Gilead has decided to stop a phase 3 trial of remdesivir as an intravenous infusion in high-risk nonhospitalized patients with COVID-19, the company said Monday.
The decision wasn’t about efficacy or safety but the “evolution of the COVID-19 landscape,” it said. In other words, Gilead no longer believes there’s a market for IV remdesivir, or Veklury, that requires administration in a healthcare facility for nonhospitalized patients.
As vaccine rollouts ramp up, the overall need for COVID-19 treatments will further decline. The shrinking patient pool has likely also made it hard for Gilead to enroll patients in the new study.
Veklury, in its current FDA-approved use for hospitalized patients, brought in sales of $1.94 billion in the fourth quarter of 2020 alone. But for 2021, Gilead’s projecting a total haul between $2 billion and $3 billion, depending on how the pandemic evolves.
But the timing of Gilead’s announcement, on the same day that Regeneron said its under-the-skin antibody cocktail worked in COVID, highlighted the more important driver behind Gilead’s move—that more convenient treatments are obviously better options for less sick patients who don’t need to be hospitalized.
As Gilead noted, the primary unmet need for nonhospitalized patients has evolved to not only require effectiveness but also convenience, preferably in the form of a drug that can be easily administered at home.

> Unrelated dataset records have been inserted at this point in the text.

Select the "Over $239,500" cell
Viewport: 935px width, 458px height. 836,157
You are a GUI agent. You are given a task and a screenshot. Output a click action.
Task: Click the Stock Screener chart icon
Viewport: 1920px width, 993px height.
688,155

In that setting, Regeneron showed that a subcutaneous version of its two-drug antibody cocktail, REGEN-COV, could reduce the risk of disease progression to symptomatic COVID by 31% among asymptomatic patients. The therapy currently boasts an FDA emergency use authorization as an IV infusion for nonhospitalized patients at high risk of disease worsening.
Gilead’s also pushing on the convenience front with a proposed inhaled version of remdesivir, currently in phase 1 trials. That formulation may take longer to arrive: Despite an official approval for intravenous remdesivir, the company will need a larger phase 3 efficacy trial to win FDA go-ahead for the new inhaled version because the exposure route to the drug has changed, Gilead’s chief medical officer Merdad Parsey told investors during a call in February.